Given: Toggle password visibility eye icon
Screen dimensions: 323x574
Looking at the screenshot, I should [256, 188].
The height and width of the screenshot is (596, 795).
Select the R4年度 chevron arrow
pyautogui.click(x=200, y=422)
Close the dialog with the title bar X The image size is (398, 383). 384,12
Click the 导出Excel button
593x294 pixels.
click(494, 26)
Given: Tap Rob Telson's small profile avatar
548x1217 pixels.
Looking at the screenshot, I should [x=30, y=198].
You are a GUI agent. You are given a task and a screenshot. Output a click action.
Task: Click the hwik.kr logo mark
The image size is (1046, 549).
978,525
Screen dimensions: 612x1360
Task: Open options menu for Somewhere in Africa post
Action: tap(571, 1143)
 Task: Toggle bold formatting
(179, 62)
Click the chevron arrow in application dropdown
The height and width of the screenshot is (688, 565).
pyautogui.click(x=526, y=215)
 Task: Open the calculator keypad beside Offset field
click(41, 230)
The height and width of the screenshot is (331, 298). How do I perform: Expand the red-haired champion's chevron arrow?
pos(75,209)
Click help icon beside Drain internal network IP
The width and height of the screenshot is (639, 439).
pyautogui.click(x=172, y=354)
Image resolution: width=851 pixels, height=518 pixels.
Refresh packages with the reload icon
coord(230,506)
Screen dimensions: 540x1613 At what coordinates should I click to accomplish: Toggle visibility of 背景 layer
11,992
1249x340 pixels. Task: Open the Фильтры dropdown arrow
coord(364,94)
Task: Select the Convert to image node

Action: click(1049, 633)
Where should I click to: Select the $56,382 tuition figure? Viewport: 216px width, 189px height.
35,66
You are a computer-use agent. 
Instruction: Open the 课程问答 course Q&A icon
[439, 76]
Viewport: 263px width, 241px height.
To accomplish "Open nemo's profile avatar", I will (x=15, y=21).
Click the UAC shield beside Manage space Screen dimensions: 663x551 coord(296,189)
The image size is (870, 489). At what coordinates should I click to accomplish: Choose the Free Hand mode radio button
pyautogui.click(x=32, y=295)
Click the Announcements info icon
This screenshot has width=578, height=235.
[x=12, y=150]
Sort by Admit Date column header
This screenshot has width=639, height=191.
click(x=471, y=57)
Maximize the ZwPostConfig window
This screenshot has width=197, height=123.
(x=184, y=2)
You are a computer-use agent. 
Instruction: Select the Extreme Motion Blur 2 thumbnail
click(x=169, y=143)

:::::

**Work order**
Please set down, with no changes, the line that contains "Instruction: Open the 课程问答 course Q&A icon" and all the lines after it until the entries end; write nothing besides them.

**Answer to the exercise**
Instruction: Open the 课程问答 course Q&A icon
[439, 76]
Viewport: 263px width, 241px height.
To accomplish "Open nemo's profile avatar", I will (x=15, y=21).
Click the UAC shield beside Manage space Screen dimensions: 663x551 coord(296,189)
The image size is (870, 489). At what coordinates should I click to accomplish: Choose the Free Hand mode radio button
pyautogui.click(x=32, y=295)
Click the Announcements info icon
This screenshot has width=578, height=235.
[x=12, y=150]
Sort by Admit Date column header
This screenshot has width=639, height=191.
click(x=471, y=57)
Maximize the ZwPostConfig window
This screenshot has width=197, height=123.
(x=184, y=2)
You are a computer-use agent. 
Instruction: Select the Extreme Motion Blur 2 thumbnail
click(x=169, y=143)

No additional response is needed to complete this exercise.